Exercise details: In the records below, the lines between the one holding "Favorite this page with the star icon" and the one holding "1467x754 pixels. How", inclusive, are to be transcribed exactly; no pictures are to be included.
+++ Supplied data
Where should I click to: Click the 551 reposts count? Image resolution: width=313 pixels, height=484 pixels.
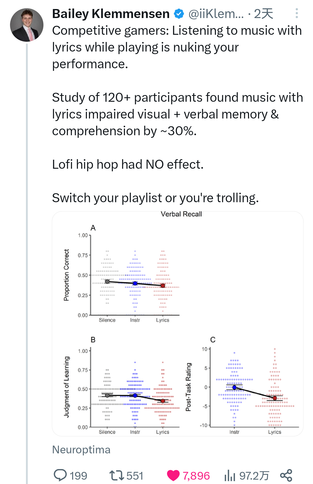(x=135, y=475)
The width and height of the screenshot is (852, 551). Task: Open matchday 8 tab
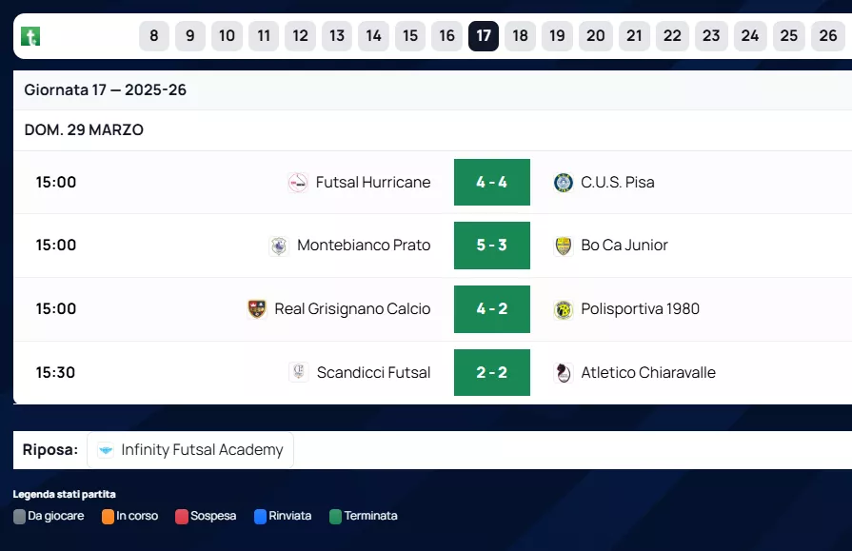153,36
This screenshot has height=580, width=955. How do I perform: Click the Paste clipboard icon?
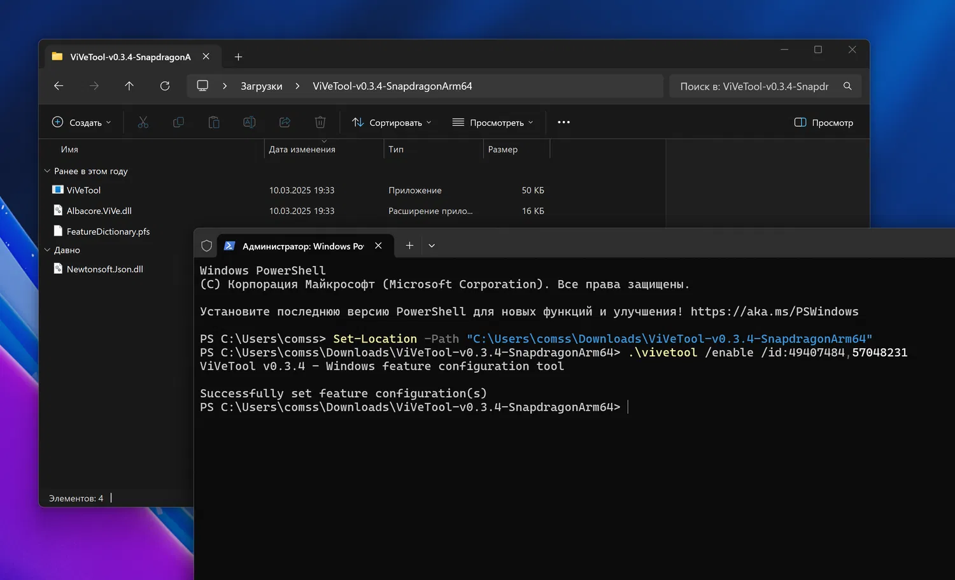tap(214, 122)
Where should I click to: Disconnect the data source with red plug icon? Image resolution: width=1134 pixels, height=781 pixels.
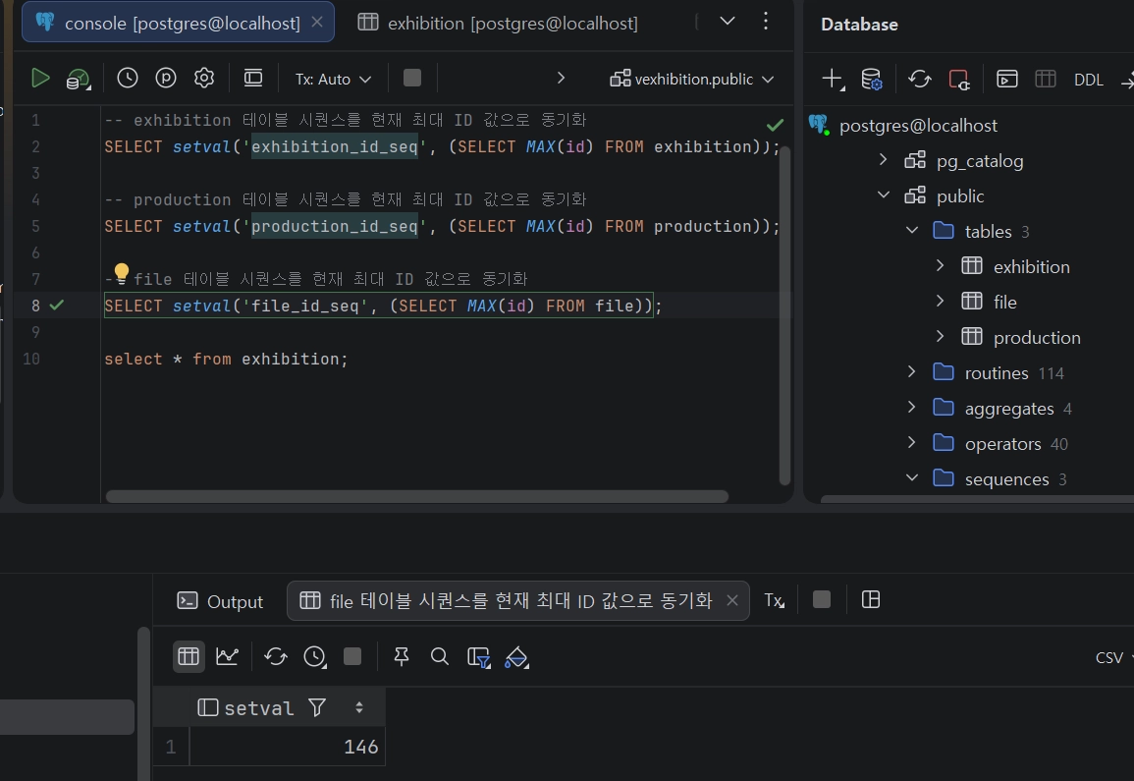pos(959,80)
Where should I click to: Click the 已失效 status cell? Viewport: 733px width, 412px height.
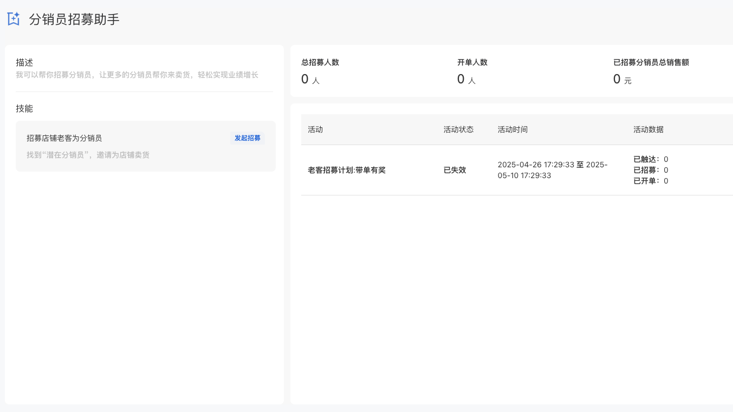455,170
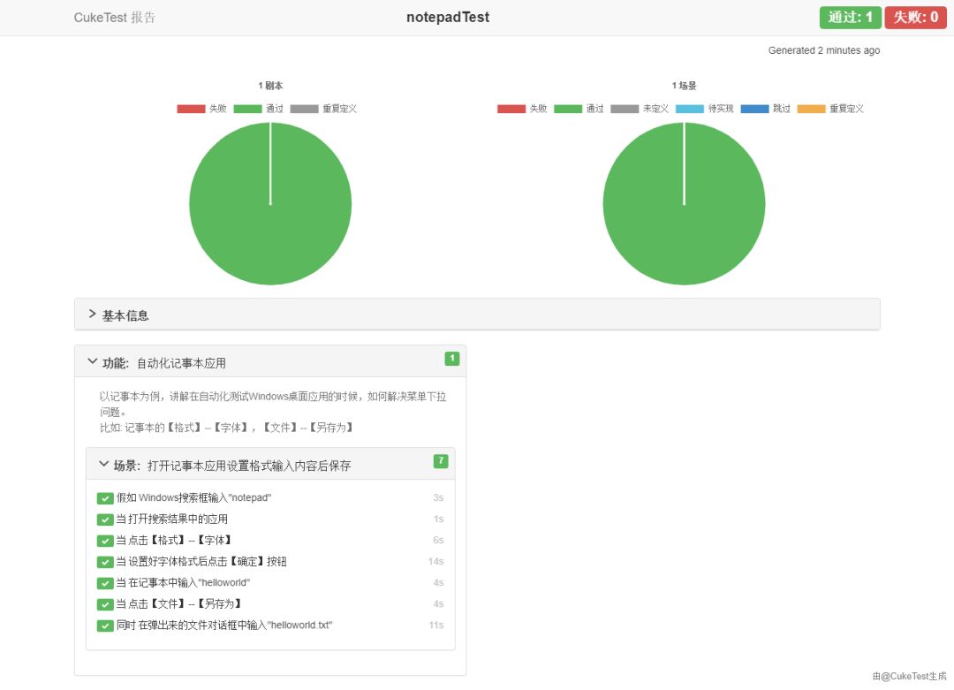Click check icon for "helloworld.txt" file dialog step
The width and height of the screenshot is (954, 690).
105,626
++++++
+++ Supplied data
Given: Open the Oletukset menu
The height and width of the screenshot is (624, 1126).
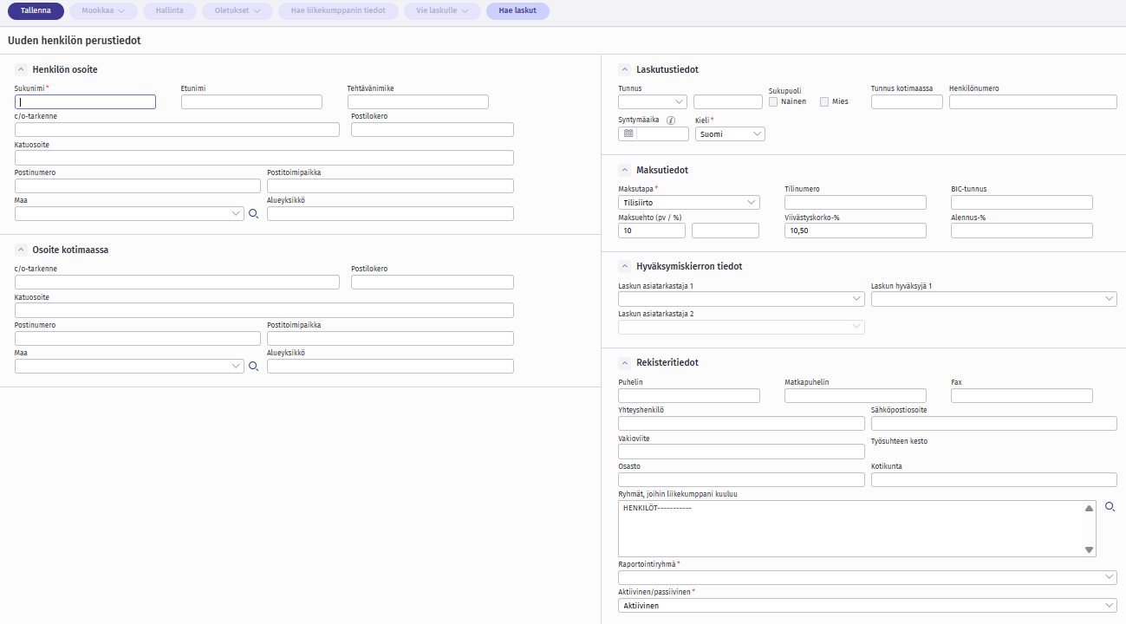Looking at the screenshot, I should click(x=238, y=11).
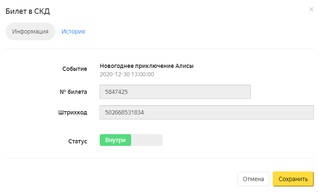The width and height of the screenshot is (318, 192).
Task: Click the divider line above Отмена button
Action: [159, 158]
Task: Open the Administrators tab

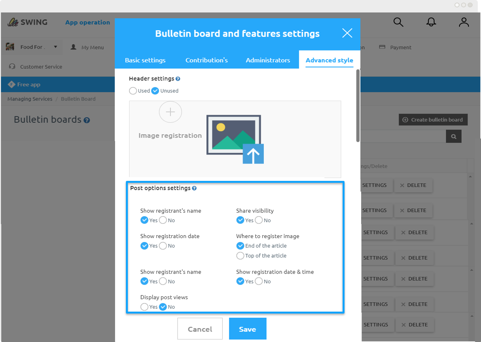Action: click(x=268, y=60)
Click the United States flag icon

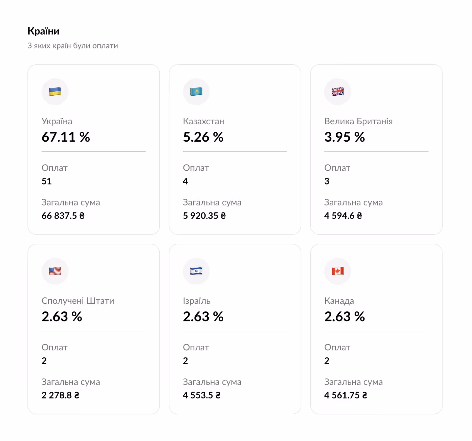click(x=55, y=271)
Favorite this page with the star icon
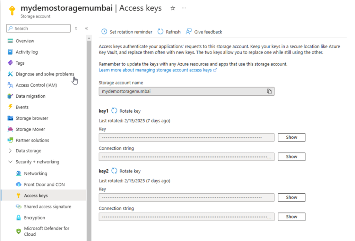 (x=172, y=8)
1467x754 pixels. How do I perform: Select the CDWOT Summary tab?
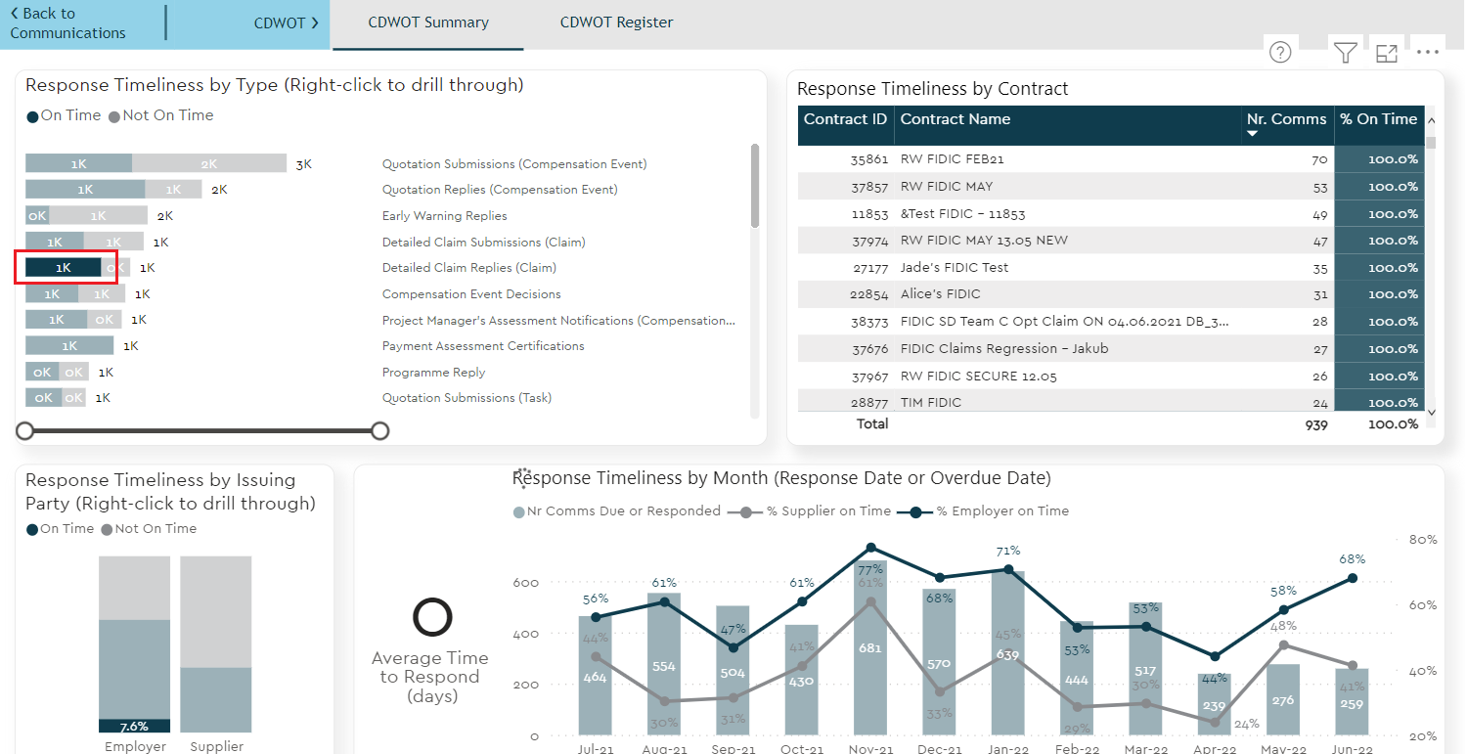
++++++
Solution below:
Favorite this page with the star icon
 (x=172, y=8)
1467x754 pixels. How do I perform: Select the CDWOT Summary tab?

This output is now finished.